### [ЧТО НУЖНО СДЕЛАТЬ]
Отредактируйте записи, начиная со строки с «東京都軟式野球連盟 (62, 494)» и заканчивая строкой с «年間予定 (34, 92)». Выпишите их заново, заменив «千代田区» на «港区» и не меняя больше ничего.

### [Серия записей]
****************

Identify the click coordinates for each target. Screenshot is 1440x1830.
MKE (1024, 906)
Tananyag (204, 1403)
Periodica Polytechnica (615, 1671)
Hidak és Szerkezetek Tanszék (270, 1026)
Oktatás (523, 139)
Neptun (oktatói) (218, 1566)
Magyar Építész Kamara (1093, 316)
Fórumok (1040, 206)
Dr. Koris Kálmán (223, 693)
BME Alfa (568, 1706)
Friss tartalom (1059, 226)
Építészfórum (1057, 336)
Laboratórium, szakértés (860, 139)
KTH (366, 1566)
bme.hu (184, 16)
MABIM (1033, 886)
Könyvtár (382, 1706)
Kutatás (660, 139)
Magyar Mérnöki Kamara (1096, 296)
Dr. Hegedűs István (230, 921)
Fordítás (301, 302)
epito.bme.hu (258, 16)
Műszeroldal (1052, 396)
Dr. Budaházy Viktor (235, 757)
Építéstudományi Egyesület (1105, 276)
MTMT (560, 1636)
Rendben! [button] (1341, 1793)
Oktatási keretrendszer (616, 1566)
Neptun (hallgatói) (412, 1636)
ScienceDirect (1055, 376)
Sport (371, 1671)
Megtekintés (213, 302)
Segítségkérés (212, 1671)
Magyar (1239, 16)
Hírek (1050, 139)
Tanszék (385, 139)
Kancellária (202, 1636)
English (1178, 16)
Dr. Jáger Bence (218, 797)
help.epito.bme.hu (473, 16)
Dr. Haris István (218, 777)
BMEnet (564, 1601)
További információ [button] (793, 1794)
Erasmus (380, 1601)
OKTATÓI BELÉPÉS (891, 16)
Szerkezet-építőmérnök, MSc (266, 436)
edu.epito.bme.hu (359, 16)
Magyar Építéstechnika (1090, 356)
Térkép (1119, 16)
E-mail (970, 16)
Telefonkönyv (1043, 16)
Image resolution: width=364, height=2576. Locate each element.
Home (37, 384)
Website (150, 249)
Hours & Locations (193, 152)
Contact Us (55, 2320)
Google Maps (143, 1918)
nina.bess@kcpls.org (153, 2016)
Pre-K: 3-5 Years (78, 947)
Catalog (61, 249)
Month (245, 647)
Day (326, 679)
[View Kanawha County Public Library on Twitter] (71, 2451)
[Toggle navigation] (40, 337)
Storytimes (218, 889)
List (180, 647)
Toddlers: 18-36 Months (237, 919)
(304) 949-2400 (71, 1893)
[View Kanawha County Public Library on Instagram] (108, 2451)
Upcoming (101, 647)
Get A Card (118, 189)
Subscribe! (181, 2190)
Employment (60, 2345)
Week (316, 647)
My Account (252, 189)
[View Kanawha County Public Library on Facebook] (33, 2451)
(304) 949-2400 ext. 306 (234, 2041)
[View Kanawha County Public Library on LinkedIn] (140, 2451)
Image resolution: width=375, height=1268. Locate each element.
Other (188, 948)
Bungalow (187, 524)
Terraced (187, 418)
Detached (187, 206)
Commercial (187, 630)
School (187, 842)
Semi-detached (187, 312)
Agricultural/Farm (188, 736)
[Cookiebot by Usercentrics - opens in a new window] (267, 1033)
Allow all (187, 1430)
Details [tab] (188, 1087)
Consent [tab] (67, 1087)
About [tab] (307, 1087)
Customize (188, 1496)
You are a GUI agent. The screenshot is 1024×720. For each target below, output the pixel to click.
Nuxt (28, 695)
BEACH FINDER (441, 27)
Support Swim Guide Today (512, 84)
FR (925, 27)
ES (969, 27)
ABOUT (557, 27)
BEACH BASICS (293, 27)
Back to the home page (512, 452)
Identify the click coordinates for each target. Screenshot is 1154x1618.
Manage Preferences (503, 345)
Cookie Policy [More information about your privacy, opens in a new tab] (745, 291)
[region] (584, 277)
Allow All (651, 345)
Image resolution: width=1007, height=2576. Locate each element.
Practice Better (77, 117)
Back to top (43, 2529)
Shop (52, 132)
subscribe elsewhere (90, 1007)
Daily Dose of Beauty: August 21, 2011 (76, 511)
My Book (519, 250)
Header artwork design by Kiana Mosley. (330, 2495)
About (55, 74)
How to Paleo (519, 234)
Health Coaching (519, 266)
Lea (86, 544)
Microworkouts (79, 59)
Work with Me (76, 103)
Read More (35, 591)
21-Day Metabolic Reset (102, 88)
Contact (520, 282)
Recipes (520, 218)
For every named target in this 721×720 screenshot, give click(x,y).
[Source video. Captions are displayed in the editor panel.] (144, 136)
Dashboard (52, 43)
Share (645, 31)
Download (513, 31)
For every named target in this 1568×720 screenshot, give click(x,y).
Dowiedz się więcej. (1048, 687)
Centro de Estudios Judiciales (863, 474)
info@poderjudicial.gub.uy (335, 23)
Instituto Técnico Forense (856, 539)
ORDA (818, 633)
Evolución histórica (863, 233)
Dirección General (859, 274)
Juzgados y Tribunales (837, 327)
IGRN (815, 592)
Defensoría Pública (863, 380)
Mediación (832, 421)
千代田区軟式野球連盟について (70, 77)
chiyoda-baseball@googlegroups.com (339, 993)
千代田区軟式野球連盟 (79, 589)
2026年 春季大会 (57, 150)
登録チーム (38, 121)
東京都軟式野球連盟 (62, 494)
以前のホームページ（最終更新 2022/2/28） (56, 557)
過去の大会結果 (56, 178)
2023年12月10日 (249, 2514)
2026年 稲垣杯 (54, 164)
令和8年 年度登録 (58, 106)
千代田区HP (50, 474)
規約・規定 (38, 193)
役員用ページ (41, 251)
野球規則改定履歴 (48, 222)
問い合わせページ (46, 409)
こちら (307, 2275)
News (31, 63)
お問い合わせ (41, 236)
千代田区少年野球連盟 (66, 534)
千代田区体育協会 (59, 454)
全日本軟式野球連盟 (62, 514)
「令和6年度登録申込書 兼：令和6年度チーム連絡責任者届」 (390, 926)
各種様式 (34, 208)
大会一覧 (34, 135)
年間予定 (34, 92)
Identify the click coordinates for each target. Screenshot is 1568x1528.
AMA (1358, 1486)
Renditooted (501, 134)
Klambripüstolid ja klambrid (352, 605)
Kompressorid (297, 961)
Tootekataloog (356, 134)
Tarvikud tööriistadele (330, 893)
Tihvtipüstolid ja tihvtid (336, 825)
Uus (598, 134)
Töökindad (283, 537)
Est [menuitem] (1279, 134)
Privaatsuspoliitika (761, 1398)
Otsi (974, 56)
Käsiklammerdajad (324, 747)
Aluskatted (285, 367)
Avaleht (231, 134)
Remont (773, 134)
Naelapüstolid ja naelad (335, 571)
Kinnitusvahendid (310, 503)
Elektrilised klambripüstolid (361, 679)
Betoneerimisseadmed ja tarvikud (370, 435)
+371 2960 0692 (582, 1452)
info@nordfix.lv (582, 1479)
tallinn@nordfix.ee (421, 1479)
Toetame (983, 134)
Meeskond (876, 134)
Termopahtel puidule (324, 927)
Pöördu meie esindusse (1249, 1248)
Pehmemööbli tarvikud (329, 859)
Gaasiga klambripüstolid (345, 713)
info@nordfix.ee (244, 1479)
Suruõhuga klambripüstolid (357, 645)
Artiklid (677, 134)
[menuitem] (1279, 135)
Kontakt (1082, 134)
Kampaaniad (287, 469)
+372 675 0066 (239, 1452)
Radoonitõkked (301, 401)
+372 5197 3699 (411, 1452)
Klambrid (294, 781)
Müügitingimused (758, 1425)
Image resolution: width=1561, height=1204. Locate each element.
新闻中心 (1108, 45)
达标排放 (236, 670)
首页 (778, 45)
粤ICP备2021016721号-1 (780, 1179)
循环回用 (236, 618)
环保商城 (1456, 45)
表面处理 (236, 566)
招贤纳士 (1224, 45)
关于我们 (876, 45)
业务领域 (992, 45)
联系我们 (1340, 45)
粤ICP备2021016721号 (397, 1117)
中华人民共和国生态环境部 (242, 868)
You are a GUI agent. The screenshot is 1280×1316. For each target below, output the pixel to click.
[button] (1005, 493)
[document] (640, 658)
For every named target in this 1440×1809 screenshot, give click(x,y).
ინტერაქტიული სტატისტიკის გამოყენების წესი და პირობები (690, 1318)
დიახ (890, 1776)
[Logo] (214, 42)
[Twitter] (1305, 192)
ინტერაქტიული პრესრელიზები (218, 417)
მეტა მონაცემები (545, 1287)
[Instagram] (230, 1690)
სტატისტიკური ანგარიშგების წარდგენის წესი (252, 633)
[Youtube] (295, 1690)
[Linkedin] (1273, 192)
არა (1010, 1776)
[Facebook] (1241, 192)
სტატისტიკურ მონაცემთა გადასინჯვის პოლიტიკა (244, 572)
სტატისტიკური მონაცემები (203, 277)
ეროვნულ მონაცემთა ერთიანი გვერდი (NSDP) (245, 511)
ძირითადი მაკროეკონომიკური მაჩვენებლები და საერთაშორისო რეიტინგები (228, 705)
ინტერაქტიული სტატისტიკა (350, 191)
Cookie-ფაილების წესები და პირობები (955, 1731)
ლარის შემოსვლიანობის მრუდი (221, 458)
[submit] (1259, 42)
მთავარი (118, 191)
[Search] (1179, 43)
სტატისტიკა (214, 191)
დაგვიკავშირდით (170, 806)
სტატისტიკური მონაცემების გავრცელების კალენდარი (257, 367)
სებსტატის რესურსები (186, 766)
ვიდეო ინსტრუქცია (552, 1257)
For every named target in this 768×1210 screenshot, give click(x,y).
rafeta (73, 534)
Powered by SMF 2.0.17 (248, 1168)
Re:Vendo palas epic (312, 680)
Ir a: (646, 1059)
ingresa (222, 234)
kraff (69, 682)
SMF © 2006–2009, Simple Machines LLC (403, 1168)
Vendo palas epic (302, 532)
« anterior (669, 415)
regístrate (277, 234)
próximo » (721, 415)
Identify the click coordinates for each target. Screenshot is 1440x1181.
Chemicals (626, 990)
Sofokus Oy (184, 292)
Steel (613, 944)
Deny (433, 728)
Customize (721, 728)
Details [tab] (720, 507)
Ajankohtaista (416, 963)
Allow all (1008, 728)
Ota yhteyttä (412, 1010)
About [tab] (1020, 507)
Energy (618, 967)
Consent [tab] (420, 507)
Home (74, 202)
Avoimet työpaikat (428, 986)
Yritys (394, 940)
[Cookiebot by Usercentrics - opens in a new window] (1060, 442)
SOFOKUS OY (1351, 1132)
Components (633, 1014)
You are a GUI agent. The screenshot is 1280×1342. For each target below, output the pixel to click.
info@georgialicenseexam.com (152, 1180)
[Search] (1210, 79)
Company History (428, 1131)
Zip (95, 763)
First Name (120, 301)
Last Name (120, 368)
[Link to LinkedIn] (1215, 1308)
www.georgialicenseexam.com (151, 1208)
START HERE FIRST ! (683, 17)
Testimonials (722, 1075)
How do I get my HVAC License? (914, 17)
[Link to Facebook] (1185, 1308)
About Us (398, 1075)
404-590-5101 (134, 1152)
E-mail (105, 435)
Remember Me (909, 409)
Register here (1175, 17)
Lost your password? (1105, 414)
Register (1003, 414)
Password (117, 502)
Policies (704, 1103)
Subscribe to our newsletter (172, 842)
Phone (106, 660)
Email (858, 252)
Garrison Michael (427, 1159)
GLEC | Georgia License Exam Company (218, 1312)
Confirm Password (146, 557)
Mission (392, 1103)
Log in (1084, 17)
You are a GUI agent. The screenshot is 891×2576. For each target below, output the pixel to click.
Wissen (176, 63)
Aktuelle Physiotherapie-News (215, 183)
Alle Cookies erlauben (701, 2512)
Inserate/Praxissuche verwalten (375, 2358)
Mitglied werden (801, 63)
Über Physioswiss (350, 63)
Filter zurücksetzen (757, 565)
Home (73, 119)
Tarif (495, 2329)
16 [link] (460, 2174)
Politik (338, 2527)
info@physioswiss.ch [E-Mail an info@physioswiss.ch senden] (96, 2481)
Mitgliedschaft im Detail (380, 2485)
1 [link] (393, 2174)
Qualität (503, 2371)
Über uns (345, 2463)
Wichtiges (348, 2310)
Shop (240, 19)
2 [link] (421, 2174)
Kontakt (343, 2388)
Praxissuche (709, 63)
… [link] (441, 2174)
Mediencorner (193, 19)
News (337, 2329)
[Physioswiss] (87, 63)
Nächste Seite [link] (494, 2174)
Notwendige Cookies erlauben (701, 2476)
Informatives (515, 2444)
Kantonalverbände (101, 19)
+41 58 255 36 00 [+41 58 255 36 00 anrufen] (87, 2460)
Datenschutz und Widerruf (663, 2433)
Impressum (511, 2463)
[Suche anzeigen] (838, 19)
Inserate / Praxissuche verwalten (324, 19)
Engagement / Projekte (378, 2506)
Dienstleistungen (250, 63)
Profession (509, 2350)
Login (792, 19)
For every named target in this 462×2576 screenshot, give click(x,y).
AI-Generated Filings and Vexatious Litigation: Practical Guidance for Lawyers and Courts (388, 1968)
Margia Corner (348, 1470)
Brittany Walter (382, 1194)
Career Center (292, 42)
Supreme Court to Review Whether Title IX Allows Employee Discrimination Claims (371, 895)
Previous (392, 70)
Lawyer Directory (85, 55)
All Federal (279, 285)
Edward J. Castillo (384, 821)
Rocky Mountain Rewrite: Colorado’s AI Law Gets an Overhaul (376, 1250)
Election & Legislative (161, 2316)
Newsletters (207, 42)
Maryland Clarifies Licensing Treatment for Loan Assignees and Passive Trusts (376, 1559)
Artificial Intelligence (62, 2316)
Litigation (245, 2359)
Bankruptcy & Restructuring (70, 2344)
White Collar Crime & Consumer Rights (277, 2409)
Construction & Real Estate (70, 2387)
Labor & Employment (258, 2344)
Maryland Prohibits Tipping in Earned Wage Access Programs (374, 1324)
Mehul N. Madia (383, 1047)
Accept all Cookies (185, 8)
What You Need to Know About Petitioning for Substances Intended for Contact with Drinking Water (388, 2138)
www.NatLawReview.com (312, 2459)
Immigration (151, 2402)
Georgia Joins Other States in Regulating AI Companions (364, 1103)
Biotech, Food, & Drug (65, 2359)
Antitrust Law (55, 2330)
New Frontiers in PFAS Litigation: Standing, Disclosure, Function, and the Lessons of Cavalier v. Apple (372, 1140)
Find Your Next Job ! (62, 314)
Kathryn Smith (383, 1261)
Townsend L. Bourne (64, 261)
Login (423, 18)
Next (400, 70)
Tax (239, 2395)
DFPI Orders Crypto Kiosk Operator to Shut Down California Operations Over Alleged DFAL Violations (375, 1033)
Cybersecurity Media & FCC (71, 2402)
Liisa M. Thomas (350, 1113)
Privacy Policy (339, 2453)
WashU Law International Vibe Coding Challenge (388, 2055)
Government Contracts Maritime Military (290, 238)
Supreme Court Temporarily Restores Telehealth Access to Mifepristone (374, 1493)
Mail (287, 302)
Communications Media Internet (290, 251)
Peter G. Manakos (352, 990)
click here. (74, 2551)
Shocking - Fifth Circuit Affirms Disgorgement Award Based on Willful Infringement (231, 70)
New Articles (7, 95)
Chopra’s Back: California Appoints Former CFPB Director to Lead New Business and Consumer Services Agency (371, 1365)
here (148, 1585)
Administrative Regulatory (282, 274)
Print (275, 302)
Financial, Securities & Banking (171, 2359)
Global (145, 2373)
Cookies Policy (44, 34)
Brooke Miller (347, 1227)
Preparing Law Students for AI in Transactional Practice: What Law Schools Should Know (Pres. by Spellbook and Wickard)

****************

### [РЕЗУЛЬТАТ УПРАЖНЕНИЯ]
東京都軟式野球連盟 (62, 494)
以前のホームページ（最終更新 2022/2/28） (56, 557)
過去の大会結果 (56, 178)
2023年12月10日 (249, 2514)
2026年 稲垣杯 (54, 164)
令和8年 年度登録 (58, 106)
港区HP (50, 474)
規約・規定 (38, 193)
役員用ページ (41, 251)
野球規則改定履歴 (48, 222)
問い合わせページ (46, 409)
こちら (307, 2275)
News (31, 63)
お問い合わせ (41, 236)
港区少年野球連盟 (66, 534)
港区体育協会 (59, 454)
全日本軟式野球連盟 (62, 514)
「令和6年度登録申込書 兼：令和6年度チーム連絡責任者届」 (390, 926)
各種様式 (34, 208)
大会一覧 (34, 135)
年間予定 (34, 92)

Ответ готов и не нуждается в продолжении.